U.S. Leading Economic Indicators Decline Unexpectedly
by Tom Moeller   May 20, 2011

The Conference Board reported that its Leading Economic Indicators Index unexpectedly declined 0.3% in April after an upwardly revised 0.7% March increase, originally reported at 0.4%. Consensus expectations were for a 0.1% uptick during last month. The latest was the first decline since last June. It helped reduced three-month growth in the series to 5.4% (AR) which was down from its early-2010 high of 10.8%.

The breadth of increase among the components, measured by the 1-month diffusion index, fell to 35%, down from its 80% peak last month. Higher initial claims for jobless insurance, lower (quicker) vendor performance, lower building permits and shorter weekly hours-worked had the largest negative effects on the index. These were offset by a steeper interest rate yield curve, higher consumer expectations and higher stock prices.

+++

## Aim
Reproduce, word for word, the passage of the article on leading economic indicators that starts with the words "The Conference Board" and ends with "high of 10.8%.".

Item coordinate data
+++

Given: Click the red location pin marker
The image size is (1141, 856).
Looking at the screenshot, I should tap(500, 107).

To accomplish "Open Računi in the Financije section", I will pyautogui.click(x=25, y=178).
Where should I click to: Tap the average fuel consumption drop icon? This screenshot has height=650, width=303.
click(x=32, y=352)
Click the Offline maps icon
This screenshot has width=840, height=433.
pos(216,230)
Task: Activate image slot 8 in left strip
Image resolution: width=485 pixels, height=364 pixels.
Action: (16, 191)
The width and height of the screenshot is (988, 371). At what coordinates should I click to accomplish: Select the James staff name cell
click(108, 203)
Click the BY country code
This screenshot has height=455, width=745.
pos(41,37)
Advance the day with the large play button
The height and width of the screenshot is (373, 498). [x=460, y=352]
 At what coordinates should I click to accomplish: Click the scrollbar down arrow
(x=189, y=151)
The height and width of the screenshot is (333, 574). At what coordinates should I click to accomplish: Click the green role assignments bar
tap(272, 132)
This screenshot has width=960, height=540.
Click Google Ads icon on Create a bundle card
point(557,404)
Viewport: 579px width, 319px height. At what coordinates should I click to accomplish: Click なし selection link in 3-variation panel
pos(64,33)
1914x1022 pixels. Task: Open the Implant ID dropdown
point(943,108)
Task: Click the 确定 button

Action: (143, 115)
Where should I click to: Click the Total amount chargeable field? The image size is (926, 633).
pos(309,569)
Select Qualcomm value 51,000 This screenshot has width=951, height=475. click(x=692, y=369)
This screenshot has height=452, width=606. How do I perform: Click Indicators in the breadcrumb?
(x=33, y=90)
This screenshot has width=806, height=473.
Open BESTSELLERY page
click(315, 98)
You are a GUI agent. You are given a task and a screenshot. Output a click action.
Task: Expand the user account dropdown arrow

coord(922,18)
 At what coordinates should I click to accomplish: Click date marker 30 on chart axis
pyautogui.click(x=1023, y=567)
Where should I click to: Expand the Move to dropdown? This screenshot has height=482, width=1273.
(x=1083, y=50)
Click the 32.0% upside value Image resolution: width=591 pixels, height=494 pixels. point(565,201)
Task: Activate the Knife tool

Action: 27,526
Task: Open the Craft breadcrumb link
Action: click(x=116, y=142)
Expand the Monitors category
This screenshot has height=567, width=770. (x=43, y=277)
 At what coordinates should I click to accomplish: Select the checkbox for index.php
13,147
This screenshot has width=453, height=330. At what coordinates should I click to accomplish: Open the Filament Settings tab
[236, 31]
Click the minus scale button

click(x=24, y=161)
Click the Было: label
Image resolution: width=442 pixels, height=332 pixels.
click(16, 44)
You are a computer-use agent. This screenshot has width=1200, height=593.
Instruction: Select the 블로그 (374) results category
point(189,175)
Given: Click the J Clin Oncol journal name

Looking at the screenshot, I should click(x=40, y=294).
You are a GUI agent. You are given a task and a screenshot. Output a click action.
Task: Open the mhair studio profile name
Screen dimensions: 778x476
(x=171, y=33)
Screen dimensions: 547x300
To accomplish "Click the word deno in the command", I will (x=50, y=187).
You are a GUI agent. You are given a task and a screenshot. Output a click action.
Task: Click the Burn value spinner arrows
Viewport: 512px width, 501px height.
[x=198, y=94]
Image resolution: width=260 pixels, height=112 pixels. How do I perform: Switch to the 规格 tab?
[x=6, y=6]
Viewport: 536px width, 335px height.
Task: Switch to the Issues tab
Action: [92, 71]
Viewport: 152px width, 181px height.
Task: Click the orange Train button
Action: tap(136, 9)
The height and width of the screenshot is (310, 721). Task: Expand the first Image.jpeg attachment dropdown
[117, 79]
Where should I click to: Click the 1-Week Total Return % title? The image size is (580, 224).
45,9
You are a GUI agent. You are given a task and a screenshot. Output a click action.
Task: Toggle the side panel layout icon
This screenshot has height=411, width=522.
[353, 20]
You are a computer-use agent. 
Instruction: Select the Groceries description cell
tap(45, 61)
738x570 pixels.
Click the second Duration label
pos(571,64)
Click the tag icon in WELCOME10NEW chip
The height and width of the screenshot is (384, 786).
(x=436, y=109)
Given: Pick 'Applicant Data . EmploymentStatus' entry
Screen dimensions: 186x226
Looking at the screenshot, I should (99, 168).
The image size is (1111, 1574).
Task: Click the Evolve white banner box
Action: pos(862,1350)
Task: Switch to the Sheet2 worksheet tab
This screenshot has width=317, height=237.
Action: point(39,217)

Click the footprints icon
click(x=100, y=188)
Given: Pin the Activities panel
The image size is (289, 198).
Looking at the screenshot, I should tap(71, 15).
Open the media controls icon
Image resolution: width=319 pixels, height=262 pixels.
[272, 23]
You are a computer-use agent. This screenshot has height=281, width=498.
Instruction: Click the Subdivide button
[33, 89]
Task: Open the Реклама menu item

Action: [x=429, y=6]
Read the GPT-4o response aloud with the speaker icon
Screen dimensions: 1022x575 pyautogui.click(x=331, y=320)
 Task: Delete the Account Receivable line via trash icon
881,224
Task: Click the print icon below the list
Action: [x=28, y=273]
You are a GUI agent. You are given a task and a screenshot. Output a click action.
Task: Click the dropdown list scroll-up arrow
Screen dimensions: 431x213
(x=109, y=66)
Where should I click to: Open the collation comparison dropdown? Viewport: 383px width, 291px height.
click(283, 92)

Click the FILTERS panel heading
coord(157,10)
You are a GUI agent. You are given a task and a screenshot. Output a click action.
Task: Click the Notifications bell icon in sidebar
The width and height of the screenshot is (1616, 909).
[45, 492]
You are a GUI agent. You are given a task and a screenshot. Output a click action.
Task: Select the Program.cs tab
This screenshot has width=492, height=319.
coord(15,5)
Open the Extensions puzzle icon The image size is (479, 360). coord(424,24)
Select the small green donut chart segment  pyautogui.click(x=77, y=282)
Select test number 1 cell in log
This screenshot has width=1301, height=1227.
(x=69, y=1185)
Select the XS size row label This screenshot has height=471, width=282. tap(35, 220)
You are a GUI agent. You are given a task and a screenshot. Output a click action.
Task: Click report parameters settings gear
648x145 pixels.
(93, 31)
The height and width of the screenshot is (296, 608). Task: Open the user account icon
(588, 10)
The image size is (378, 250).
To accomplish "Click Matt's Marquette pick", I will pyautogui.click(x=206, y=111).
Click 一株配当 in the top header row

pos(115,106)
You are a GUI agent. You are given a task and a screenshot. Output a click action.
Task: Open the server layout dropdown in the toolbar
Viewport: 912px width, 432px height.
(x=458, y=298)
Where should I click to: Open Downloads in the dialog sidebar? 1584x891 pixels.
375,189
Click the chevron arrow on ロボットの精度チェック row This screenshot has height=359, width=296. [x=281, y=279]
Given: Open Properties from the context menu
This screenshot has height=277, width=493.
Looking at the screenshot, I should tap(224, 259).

+++

## Finished task
The Conference Board reported that its Leading Economic Indicators Index unexpectedly declined 0.3% in April after an upwardly revised 0.7% March increase, originally reported at 0.4%. Consensus expectations were for a 0.1% uptick during last month. The latest was the first decline since last June. It helped reduced three-month growth in the series to 5.4% (AR) which was down from its early-2010 high of 10.8%.